Extract provided:
********************
Isaac Yu, Production & Design Editor

Before I even reached my seat in the Yale Bowl, I suspected that the Yale-Harvard football game — along with the weekend of partying that accompanied it — would be a superspreader event. I stood pressed, cheek by jowl, among scores of maskless screaming fans as I tried to shoulder my way into the student section. Although I miraculously didn’t catch COVID-19, I did get a nasty cold that incapacitated me for nearly two weeks. Dozens of my classmates were less lucky. Cases of COVID-19 spiked at both Yale and Harvard in the two weeks that followed, jeopardizing the end of the semester and calling into question the prudence of hosting an athletic event with 49,500 in attendance.

While Yale administrators allowed potentially unsafe gatherings like the Yale-Harvard game, indoor athletic events and holiday dinners to proceed, they kept in place unfair double standards on the performing arts throughout 2021.

Like many of my peers, I chose Yale because it boasted performing arts programs comparable to those at top conservatories. As a cellist preparing for graduate school auditions, in-person lessons, studio classes and ensembles form the most important part of my education here. Yale College canceled most in-person performing opportunities, including music performance classes, for the entire 2020-2021 academic year. By contrast, Yale decided that research, the University’s third largest source of income, was too important to pause. I began doing chemistry research on West Campus in February 2021, and the laboratory setup as well as the nature of my experiments sometimes made social distancing impossible. I also took an in-person laboratory class last spring, but all of my music performance classes were either canceled or offered remotely.
********************
Entries provided:
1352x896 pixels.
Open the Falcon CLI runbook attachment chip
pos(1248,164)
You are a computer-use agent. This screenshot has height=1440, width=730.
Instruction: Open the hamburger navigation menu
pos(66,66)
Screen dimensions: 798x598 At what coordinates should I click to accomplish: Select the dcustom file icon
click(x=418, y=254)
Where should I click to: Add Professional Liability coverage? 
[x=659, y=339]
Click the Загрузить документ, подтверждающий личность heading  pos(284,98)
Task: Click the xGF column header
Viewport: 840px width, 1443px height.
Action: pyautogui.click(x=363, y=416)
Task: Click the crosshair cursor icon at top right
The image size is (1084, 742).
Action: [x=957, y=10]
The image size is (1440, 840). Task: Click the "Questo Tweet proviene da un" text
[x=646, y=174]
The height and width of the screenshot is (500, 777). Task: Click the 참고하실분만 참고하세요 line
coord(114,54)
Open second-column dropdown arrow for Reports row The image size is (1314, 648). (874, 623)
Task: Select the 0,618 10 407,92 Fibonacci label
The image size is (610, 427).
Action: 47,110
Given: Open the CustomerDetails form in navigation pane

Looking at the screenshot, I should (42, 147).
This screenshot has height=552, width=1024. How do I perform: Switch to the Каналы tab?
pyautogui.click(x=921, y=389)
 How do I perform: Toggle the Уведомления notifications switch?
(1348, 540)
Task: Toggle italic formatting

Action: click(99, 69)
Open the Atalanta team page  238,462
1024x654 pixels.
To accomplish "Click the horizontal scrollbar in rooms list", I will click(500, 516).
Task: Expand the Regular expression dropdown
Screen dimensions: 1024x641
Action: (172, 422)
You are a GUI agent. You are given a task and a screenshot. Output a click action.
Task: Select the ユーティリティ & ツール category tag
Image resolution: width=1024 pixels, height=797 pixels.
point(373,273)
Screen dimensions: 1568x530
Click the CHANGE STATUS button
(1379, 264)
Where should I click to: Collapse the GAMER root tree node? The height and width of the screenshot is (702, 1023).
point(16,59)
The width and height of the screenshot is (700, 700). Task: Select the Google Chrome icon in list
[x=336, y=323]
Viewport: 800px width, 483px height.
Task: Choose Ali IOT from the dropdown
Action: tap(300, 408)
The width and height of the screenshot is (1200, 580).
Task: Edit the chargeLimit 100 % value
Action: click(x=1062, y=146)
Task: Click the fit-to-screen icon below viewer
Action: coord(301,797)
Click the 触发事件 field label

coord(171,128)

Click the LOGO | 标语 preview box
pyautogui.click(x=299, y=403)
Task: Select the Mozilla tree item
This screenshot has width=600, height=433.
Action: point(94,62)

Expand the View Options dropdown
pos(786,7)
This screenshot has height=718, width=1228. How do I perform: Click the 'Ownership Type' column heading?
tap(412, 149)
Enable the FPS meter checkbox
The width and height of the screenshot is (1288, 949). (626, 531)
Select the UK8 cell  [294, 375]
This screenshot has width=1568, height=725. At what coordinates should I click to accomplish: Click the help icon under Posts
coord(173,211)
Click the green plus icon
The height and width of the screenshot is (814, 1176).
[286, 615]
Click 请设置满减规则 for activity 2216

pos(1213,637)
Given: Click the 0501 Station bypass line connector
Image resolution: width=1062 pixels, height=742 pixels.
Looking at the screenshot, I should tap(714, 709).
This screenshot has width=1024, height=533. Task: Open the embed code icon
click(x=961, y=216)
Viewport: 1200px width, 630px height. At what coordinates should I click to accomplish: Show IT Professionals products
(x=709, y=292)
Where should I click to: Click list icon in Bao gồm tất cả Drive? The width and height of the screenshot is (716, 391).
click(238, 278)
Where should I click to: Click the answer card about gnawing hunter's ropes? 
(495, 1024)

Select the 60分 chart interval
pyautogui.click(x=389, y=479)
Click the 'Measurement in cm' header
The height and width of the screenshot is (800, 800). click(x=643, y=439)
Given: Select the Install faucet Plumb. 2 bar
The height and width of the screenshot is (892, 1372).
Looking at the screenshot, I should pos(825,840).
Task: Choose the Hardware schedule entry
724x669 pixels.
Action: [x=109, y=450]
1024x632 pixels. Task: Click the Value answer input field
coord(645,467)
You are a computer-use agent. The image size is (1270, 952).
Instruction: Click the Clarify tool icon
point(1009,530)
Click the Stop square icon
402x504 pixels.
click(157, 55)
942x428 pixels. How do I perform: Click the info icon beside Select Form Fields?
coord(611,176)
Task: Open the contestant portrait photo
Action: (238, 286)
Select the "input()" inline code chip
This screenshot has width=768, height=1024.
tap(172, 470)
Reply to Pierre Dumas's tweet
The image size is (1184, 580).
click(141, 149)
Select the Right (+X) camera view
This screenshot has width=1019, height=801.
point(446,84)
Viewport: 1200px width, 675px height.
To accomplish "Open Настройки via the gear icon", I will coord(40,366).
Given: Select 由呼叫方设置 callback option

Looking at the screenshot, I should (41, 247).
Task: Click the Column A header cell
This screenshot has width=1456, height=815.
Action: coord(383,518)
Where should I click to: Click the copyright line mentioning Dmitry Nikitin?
********************
Study questions:
a - Summarize the essay on Yale's pandemic rules for the performing arts in two sentences.
b - According to the essay on Yale's pandemic rules for the performing arts, which potentially unsafe gatherings did Yale administrators allow to proceed?
c - Carry on writing the essay on Yale's pandemic rules for the performing arts, picking up after its final sentence.

Written answers:
a - The writer expected the Yale-Harvard football game and its weekend of partying to be a superspreader event, and COVID-19 cases spiked at both Yale and Harvard in the two weeks that followed. The writer argues that while Yale allowed such gatherings, it kept unfair double standards on the performing arts throughout 2021, canceling most in-person performing opportunities, including music performance classes, while deciding that research was too important to pause.

b -
- The Yale-Harvard game
- Indoor athletic events
- Holiday dinners

c -
During the fall 2021 semester, it became apparent that restrictions on the performing arts functioned as deliberate acts of hygiene theater. “Hygiene theater,” a term coined by American journalist Derek Thompson, refers to public health policies that create the appearance of safety without actually preventing the spread of COVID-19. While the use of digital menus in crowded restaurants may be the most obvious (and most often mocked) example of hygiene theater, Yale’s inconsistent rules on gatherings also fit this definition.Under no definition is playing a keyboard, percussion or string instrument an “aerosolizing activity,” and for those activities that do aerosolize, we have developed ways to mitigate the risks: bell covers for French horns, special masks for singers and flutists, even plexiglass barriers in front of brass sections. Nevertheless, while Yale reopened its dining halls and refused to crack down on large, off-campus parties, it kept in place unreasonable rules for musical ensembles. The University capped Yale College Bands, Yale Glee Club and Yale Symphony Orchestra concerts in the 2,650-seat Woolsey Hall at 275 audience members. Given that audiences crowded into the front section of the auditorium anyway, I find it hard to believe that having a 10 percent capacity really reduced viral transmission compared to a 25 percent or 50 percent capacity. The Yale School of Music’s policy restriction of  all performances to Music School and Institute of Sacred Music students is even more egregious — Yale Philharmonia concerts this fall had more people on stage than in the audience! Every music teacher I’ve known has stressed the importance of attending live, in-person performances. Seeing the world-class programming that the Music School offers is as crucial a part of my musical education as taking private lessons.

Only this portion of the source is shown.